Auf dem Weg, den ich überquerte, kam ein Mann von rechts. Er war ein wenig kleiner als ich, vielleicht einige Jahre jünger – aber sein Gesicht erkannte ich sofort. Es ging ihm wohl ebenso.
Er lachte auf, ich grinste. Beide hoben wir grüßend die Hand, ich rief ihm ein »Hallo, Christian!« zu und flitzte mit meinem Rad weiter. Erst rund hundert Meter später, als ich immer noch mit ordentlich Tempo unterwegs war, wurde mir so einiges bewusst.
Hieß der Mann wirklich Christian? Wir hatten uns in der zweiten Hälfte der 80er-Jahre kennengelernt. »Kennen« bedeutete in diesem Fall, dass wir uns bei zahlreichen Punk- und Hardcore-Konzerten gesehen hatten, bei winzigen Konzerten im Keller in Nagold oder sonstigen kleinen Konzertorten. Geredet hatten wir nicht so viel miteinander.

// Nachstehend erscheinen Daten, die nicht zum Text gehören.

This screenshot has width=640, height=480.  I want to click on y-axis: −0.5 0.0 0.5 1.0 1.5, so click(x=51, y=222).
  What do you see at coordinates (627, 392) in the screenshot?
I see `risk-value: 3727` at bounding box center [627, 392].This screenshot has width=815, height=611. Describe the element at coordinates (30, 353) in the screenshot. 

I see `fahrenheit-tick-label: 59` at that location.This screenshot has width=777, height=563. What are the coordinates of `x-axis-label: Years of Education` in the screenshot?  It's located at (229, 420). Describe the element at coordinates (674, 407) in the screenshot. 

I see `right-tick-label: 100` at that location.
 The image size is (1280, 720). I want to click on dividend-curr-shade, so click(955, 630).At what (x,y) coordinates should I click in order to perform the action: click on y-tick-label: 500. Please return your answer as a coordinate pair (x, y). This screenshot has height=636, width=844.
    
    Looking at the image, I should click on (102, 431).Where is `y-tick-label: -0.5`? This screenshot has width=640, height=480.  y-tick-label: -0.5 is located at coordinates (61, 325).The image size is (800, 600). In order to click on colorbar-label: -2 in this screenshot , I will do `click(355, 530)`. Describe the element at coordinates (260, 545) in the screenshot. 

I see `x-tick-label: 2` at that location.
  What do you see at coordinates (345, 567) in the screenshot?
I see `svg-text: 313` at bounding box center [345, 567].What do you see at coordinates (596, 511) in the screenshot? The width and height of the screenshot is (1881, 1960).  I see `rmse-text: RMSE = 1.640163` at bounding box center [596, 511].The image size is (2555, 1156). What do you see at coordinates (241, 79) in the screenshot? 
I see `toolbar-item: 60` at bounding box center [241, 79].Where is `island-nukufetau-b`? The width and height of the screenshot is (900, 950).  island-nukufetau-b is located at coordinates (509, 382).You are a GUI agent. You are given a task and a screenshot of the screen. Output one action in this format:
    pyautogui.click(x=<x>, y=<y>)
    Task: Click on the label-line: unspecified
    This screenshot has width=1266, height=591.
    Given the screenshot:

Er sah immer noch so aus wie damals. Klar, ein paar Jahre waren vergangen, und hätte ich genau hingesehen, wären mir sicher Falten im Gesicht und graue Haare aufgefallen. Auf die Entfernung und bei der Geschwindigkeit aber – alles war genauso wie damals. Und ich hatte ihn zuletzt vor bestimmt gut einem Dutzend Jahren gesehen.
Auch in Karlsruhe, wie mir in diesem Augenblick einfiel. Entweder war mein Gedächtnis besser, als ich dachte – seit 1986 waren doch schon einige Jährchen vergangen –, oder ich hatte ihn mit einem falschen Namen gegrüßt.
Vielleicht würde ich ihn in einem weiteren Dutzend Jahren wiedertreffen; dann konnte ich das ja überprüfen. Ich nahm mir vor, dann aber auf jeden Fall anzuhalten, um ein Schwätzchen zu halten.